§ **Listing**
>>>>>

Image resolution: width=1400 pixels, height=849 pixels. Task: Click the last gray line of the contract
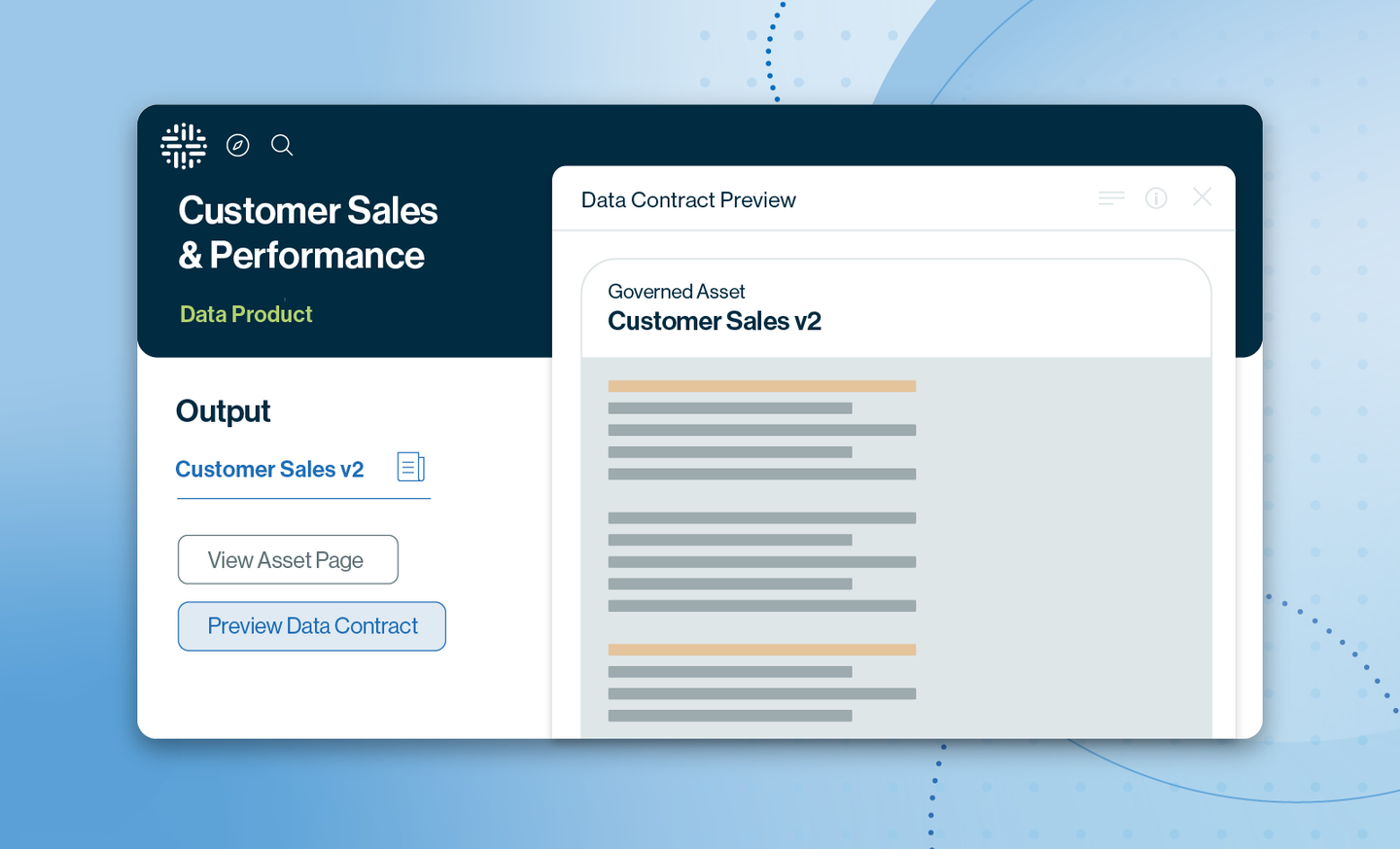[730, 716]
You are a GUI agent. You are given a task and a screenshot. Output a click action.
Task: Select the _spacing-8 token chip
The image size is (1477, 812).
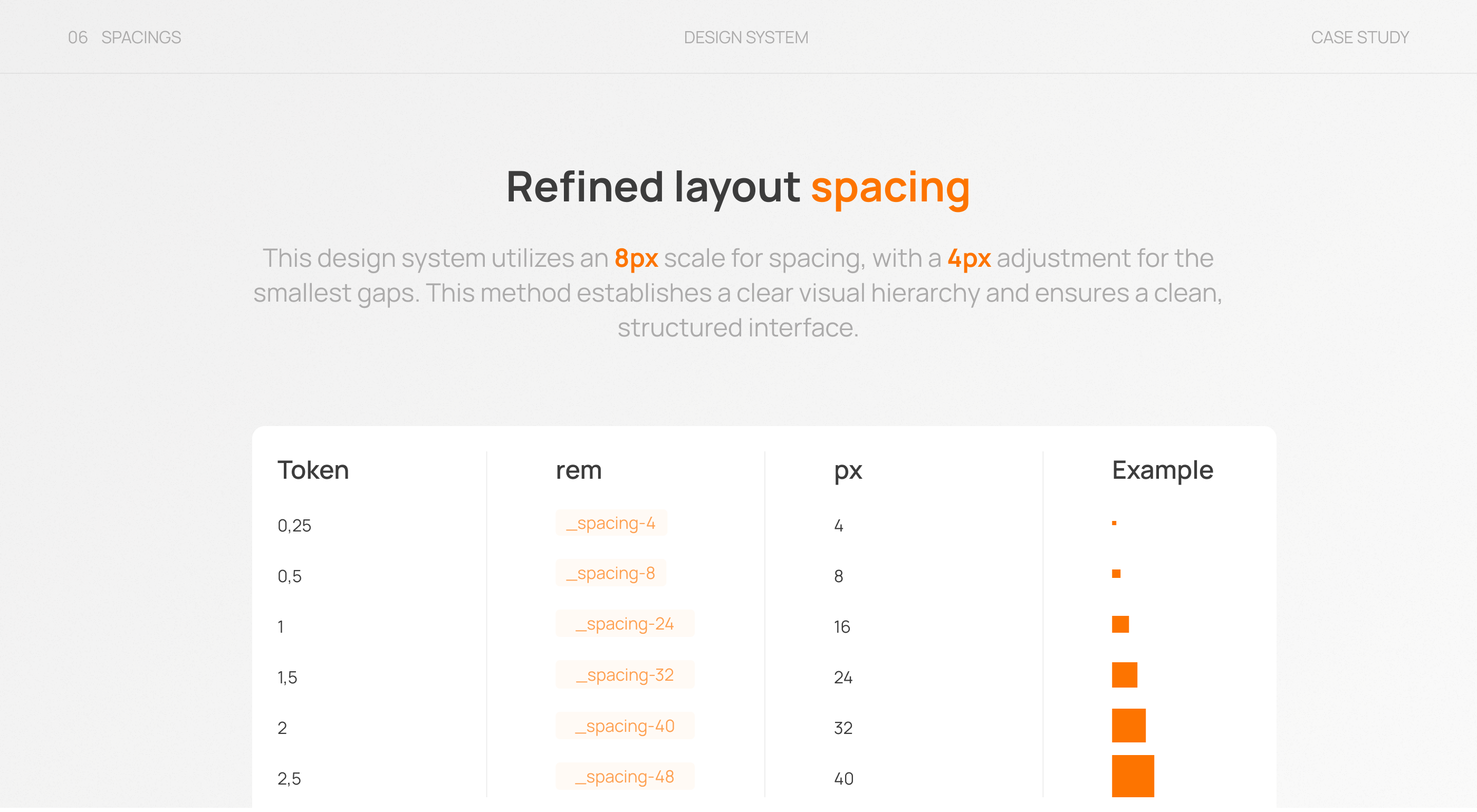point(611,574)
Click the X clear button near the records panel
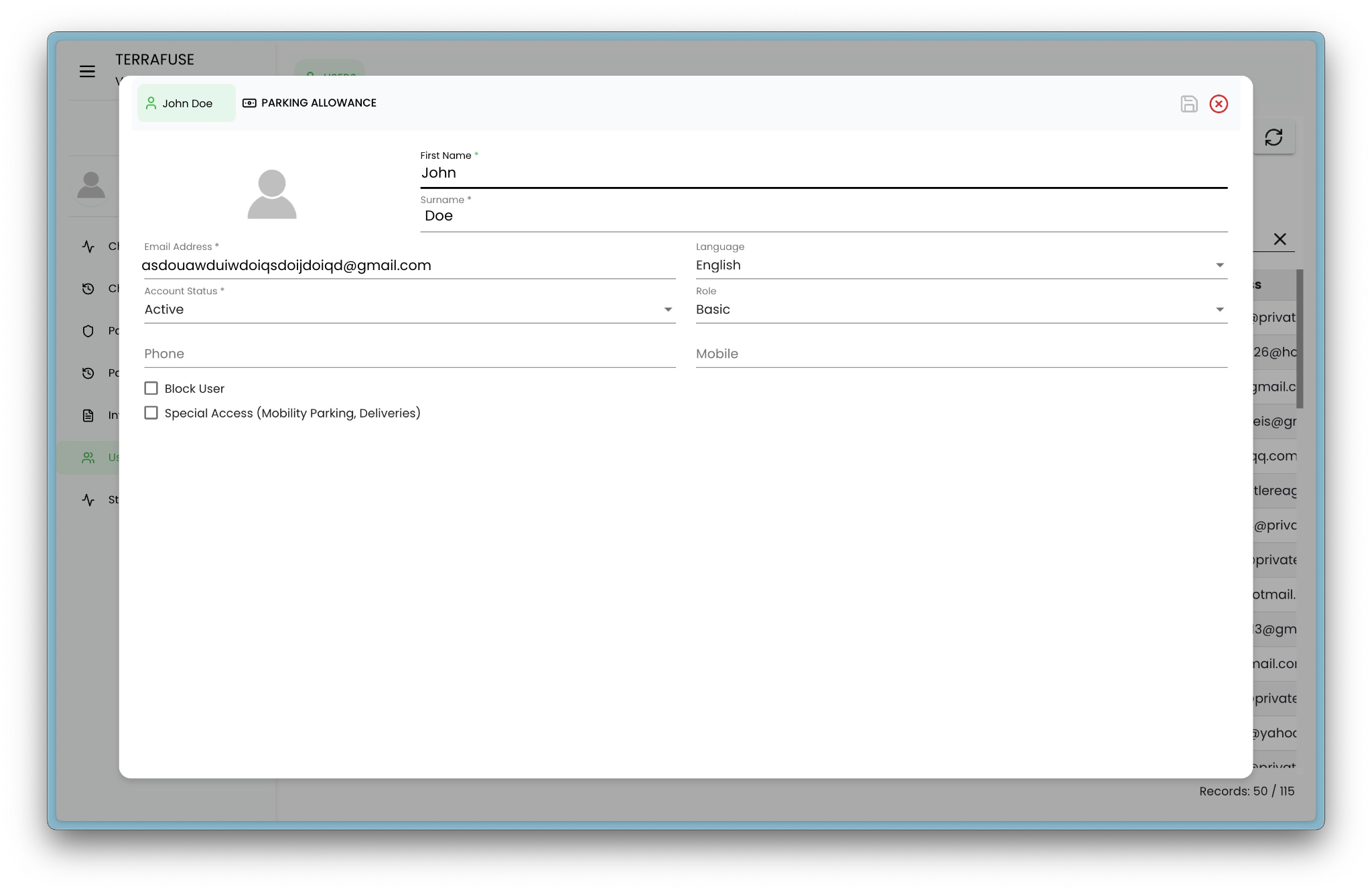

<<<<<

§ **Brief**
Reproduce the data above with every instance of "pixels" replaced by "px", leaving all else unchanged and omitting the pictures.

§ **Result of this exercise**
Image resolution: width=1400 px, height=849 px. Task: Click the last gray line of the contract
[730, 716]
You are a GUI agent. You are given a task and a screenshot. Output a click action.
Task: Select the _spacing-8 token chip
The image size is (1477, 812).
point(611,574)
Click the X clear button near the records panel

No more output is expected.